Используя это «право», Никита построил в Невьянске каменный дом, замечательный в акустическом отношении: все говорившееся в доме было слышно хозяину, и виновных в непочтении постигала страшная участь. Акинфий построил башню еще более знаменитую, с потайными ходами и подземельями, где подозреваемых пытали, виновных наказывали и где потоплялись «беглые» во время ревизий. Эта же башня служила местом чеканки фальшивой монеты. По преданиям, здесь «своим судом» замуровывали людей и держали их в колодках и на цепях. Немало было пролито здесь «правых слез», о которых говорил Петр, и немало слышалось «обидных воздыханий».
Близ башни поставлен был чугунный столб, который предназначался, по словам летописца, «для статуи господина статского советника Акинфия Никитича Демидова». Вероятно, в связи с этим столбом для собственной статуи и с жестокостями в башне над рабочими возникали страшные легенды, реальность которых, конечно, «еще доказать нужно», но возможность их возникновения становится понятной и доказывать ее нечего. Тиранство, фальшивые монеты и уготованный пьедестал для собственного монумента, с одной стороны, и молчаливая гибель людей, угнетенных и бесправных, — с другой, могли, конечно, побудить народную фантазию к созданию «бабьих сказок».

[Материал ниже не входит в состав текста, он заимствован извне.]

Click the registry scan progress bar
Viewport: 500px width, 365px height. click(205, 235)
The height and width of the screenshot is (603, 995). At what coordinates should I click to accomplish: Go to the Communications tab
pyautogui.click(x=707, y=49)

Благодаря башенным часам, отбивавшим на колоколах половины и четверти, благодаря замечательной акустике в доме, казавшейся народу чуть ли не волшебством, благодаря, наконец, безнравственности, могуществу, безответственности и жестокостям «уральских владык», моривших людей в подземельях голодом и пытками и потоплявших их, — сложились страшные рассказы о привидениях, которые бродят по ночам, плачут «правыми слезами» и передают о себе и о своих мучителях ужасающие подробности.
Заговорив о народе, об Урале и о Сибири, невольно вспоминаешь встречи с крупным писателем Маминым-Сибиряком, — тоже выходцем из народных масс.
Автор «Бойцов», «Приваловских миллионов», «Горного гнезда», «Золота», «Хлеба» и многих-многих романов из уральской приисковой жизни с ее бешеным обогащением разных хищников, бешеной расточительностью их и такими же бешеными провалами, — Дмитрий Наркисович Мамин был мне достаточно известен и интересовал меня как писатель незаурядный, сильный и самобытный. Кроме того, он привлекал мое внимание и симпатии еще тем, что чувствовался в нем, о чем бы он ни писал, хороший и настоящий друг народа, друг людей обездоленных, но сильных и смелых. Он не приспособлялся ни к каким течениям литературным, общественным и иным, он просто, сам вышедший из народа, любил народную силу, народную будущность и, не выходя из рамок художественной правды, описывал жизнь, какою она была в его время, со всей ее грубостью, с ее поэзией, с ее юмором.
Впервые я встретился с ним в конце девяностых годов на редакционных вечеринках «Детского чтения» в кружке Тихомировых, где он обычно, как близкий человек, останавливался и гостил, когда приезжал из Петербурга. Как раз в это время начались печатанием в «Детском чтении» его рассказы, полные сердечности и тихого легкого юмора, составившие впоследствии прекрасные книжки для детей под общим названием «Аленушкины сказки» и «Светлячки».
Много раз и немало лет встречал я Мамина на этих субботниках и никогда не замечал, чтобы он был не в духе. Напротив, всегда приветливый и сдержанно веселый, он любил рассказывать о всяких людях, о встречах с ними, о разных пустяках и курьезах, и рассказы его бывали всегда забавны, остроумны и талантливы. Не любил он говорить только о своих литературных делах и держал себя так, как будто он был кем-то иным, но только не писателем.